Young people with disabilities were subject to “shocking institutionalised failings and abuse” at a now-closed residential college for the deaf in Kent, the Care Quality Commission (CQC) has said.
The Westgate College for Deaf People and the Road Project in Margate was shut down by the watchdog in November 2015 after residents were found to be experiencing serious harm.
The chief inspector for adult social care Andrea Sutcliffe said the provider had ‘seriously let down’ the people in its care, despite being given every opportunity to improve.
The CQC was first alerted to safeguarding concerns at the service in 2014. The college provided accommodation and care for people with hearing, learning and physical disabilities.
An unannounced inspection on 2 October 2014 found evidence of abuse, including support services being withdrawn from residents to punish them for exhibiting challenging behaviours.
Four staff members were suspended and subsequently dismissed after admitting to abuse, but a police investigation concluded there was not enough evidence to bring charges.
The watchdog carried out another inspection in November 2014, which found the provider had taken little action to improve. Inspectors detected further evidence of abuse, including examples of residents being ridiculed for their physical and learning disabilities.
The CQC served the provider, the John Townsend Trust, with a notice of proposal on 2 December 2014 to prevent it from providing regulated activities at the college.
This “longer route” to cancel or amend the provider’s registration was taken to allow the local agencies involved enough time to find alternative placements for the 52 residents, many of whom had complex and profound disabilities, the CQC said.
In May 2015, a further inspection found some improvements had been made, but in July 2015 the watchdog was again alerted to a number of serious safeguarding concerns.
The provider had failed to make the CQC aware of these concerns, which included one resident having a cup of hot tea placed on their arm.
This became the subject of a police investigation.
At an inspection on 5 November 2015, inspectors found further failings. These included vulnerable residents not being supervised in a swimming pool and a series of medication errors. One resident had been given too much insulin, but this had not been reported.
The CQC met with the John Townsend Trust to discuss the findings, but senior managers refused to accept the feedback or agree with the extent of the concerns.

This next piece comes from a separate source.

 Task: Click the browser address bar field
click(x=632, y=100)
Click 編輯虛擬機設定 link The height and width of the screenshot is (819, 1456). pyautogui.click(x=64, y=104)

The ‘Westgate College for Deaf People and the Road Project’ was removed from the trust’s registration on 19 November 2015. Residents were moved the following day.
The provider’s appeal against the decision was struck out by the first-tier tribunal in February this year. The CQC was not able to disclose its findings until this process was complete.
Sutcliffe said: “What we saw at Westgate College – and what was reported to us – were shocking examples of institutionalised failings and abuse. Residents were physically harmed by the very people who should have been caring for them, and the leadership within the John Townsend Trust did not take sufficient steps to prevent this, or to tackle a culture where people in vulnerable circumstances were not protected.
“We eventually concluded that the care at the college was so poor that it was essential to use our enforcement powers to the full so that people could be protected from harm given that its leadership was incapable of making the rapid and substantial changes required.
“I am sorry for the impact this had on the lives of the young people there and their families. They, and the CQC, should never have been put in this position.”
Dan Scorer, head of policy at the learning disability charity Mencap, said the findings were a shocking example of how people with a learning disability and their families are being failed by the system.
“How many more scandals will it take before people with a learning disability get the right care?” he said. “These failings should never have been allowed to happen. We must find out immediately the role that all agencies played and whether the failings at this service could have been identified, act on earlier and stopped.”